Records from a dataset
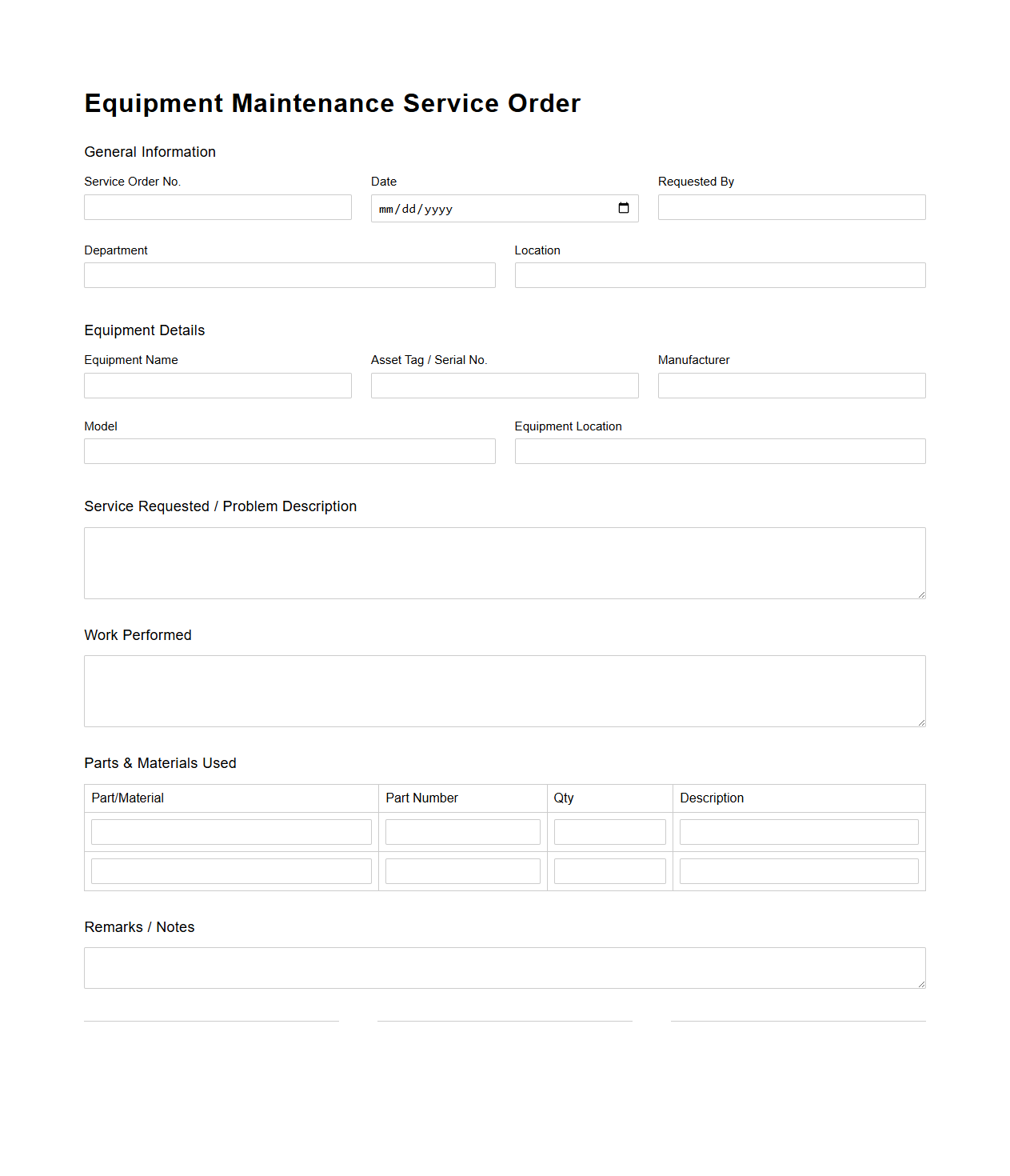Click the first Part/Material input box
Image resolution: width=1010 pixels, height=1176 pixels.
(231, 831)
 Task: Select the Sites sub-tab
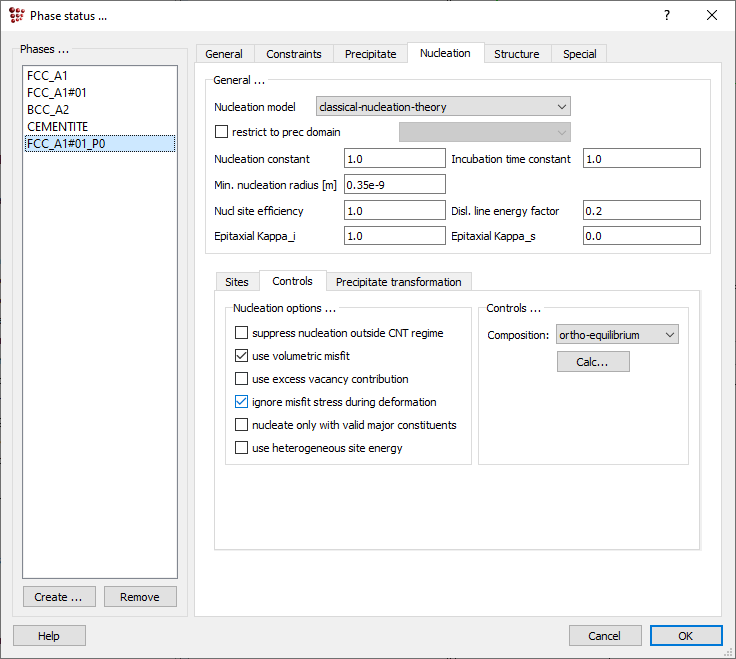(237, 282)
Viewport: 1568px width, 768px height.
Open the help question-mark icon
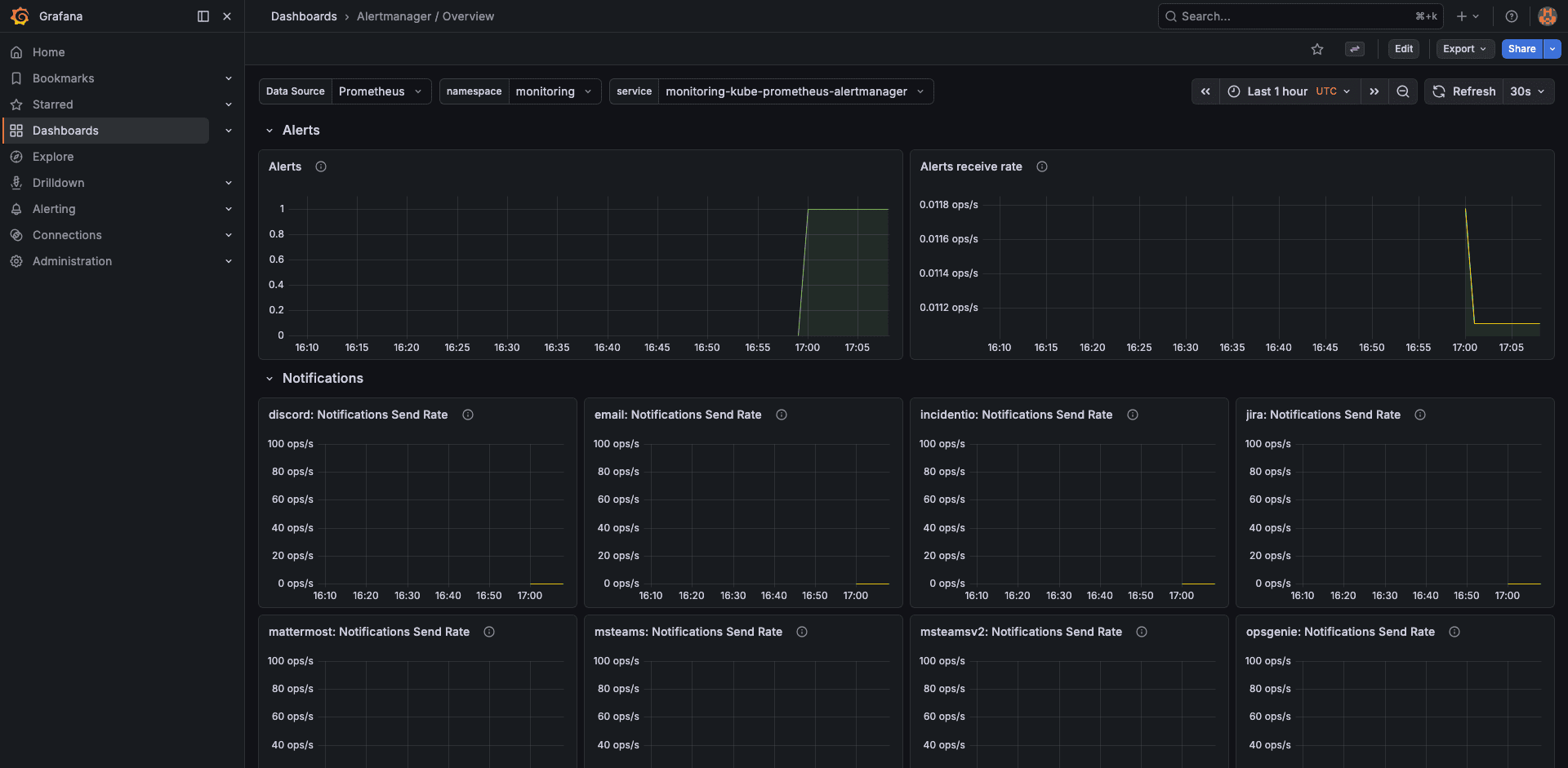pyautogui.click(x=1511, y=16)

PROBLEM: Retype every line of the records above word for word, leaving out the pictures.

RESPONSE TO THIS EXERCISE:
Click the first Part/Material input box
Image resolution: width=1010 pixels, height=1176 pixels.
(231, 831)
 Task: Select the Sites sub-tab
(237, 282)
Viewport: 1568px width, 768px height.
Open the help question-mark icon
pyautogui.click(x=1511, y=16)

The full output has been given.